══ TRECHO ══

Assim, é possível concluir que a adoção indiscriminada e em larga escala da modalidade virtual de atendimento, sendo 100% digital, sem a possibilidade de acesso por parte das(os) usuárias(os) ao atendimento presencial nas agências do INSS, leva milhões de brasileiras(os) a ter os seus direitos negados já a partir das dificuldades iniciais de acesso ao atendimento presencial, ou seja, de nem sequer poder solicitar o benefício pleiteado junto a esse órgão público. O fato se agrava ainda mais quando a pessoa que requer um benefício junto ao INSS se encontra em situação de pobreza, é idosa, mora nas regiões Norte e Nordeste do país, na zona rural ou em áreas periféricas dos grandes e médios centros urbanos, não tendo a necessária infraestrutura de acesso ao mundo digital.

Nesse cenário, o Serviço Social na previdência não tem passado incólume a tais processos. As mudanças institucionais, por pressão e imposição ou por adesão acrítica e “voluntária”, têm levado parte da categoria profissional dos assistentes sociais a não apenas assumir e concordar com essas alterações, mas também a defendê-las, operacionalizá-las e geri-las. Essa postura profissional, frente a uma nítida e insidiosa corrosão do sistema público de previdência social no Brasil, ao longo dos últimos anos, tem sido adotada em nome do culto ao personalismo de valores e interesses individuais, o que esbarra frontalmente no projeto societário historicamente defendido na Matriz, conforme será analisado a seguir.

═══

▶ TAREFA
Escreva a continuação do trecho acima sobre o atendimento do INSS e o Serviço Social na previdência, começando logo depois da última frase.

══ DADOS EXTRAÍDOS ══

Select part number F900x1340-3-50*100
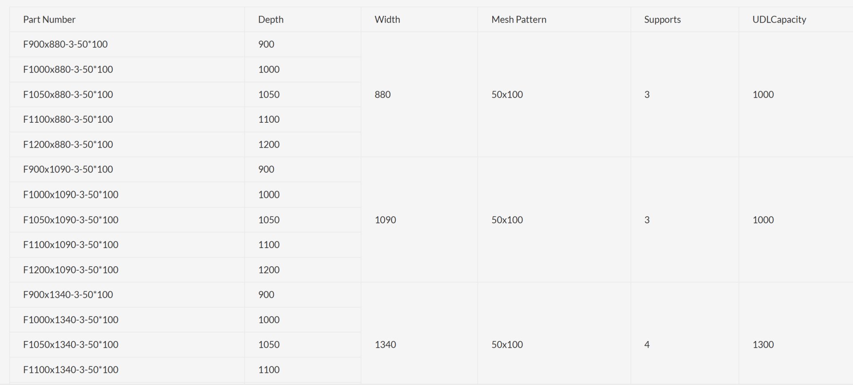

═══

▶ RESULTADO DA TAREFA
3. Disputas de projeto profissional e aprofundamento da tendência regressiva ética do Serviço Social na previdência

O exame prévio das duas seções anteriores é necessária para compreender e analisar criticamente o atual momento vivenciado pelo Serviço Social na previdência social brasileira. O projeto profissional, intencionado pela Matriz e pelas forças renovadoras que a inspiraram no lastro das últimas três décadas, tem esbarrado em um cenário de aprofundamento do projeto neoliberal na previdência social brasileira e, consequentemente, na própria gestão do INSS. Mesmo com a derrota eleitoral de Bolsonaro, em 2022, tem-se contemporaneamente um contexto bastante desafiador. O governo Lula, que deu face nova e recuperou, dentro de uma perspectiva progressista, parte expressiva das políticas sociais fundamentais e seus respectivos Ministérios, a exemplo do Meio Ambiente, dos Direitos Humanos, da Igualdade Racial, dos Povos Indígenas, das Mulheres e da Saúde, ainda não conseguiu imprimir a mesma mudança na previdência social.6 6 Não obstante algumas posições importantes defendidas pessoalmente pelo próprio ministro da Previdência Social, Carlos Lupi, a exemplo da reversão da contrarreforma da previdência, realizada durante o governo Bolsonaro; da redução de juros bancários para aposentados que contraem o crédito consignado; da realização de concursos públicos; bem como de sua defesa pelo retorno do atendimento presencial e humanizado nas agências da previdência social, no INSS, grande parte dos projetos de reestruturação produtiva e gerencialistas, adotados durante os governos Temer e Bolsonaro, ainda continuam a ser desenvolvidos.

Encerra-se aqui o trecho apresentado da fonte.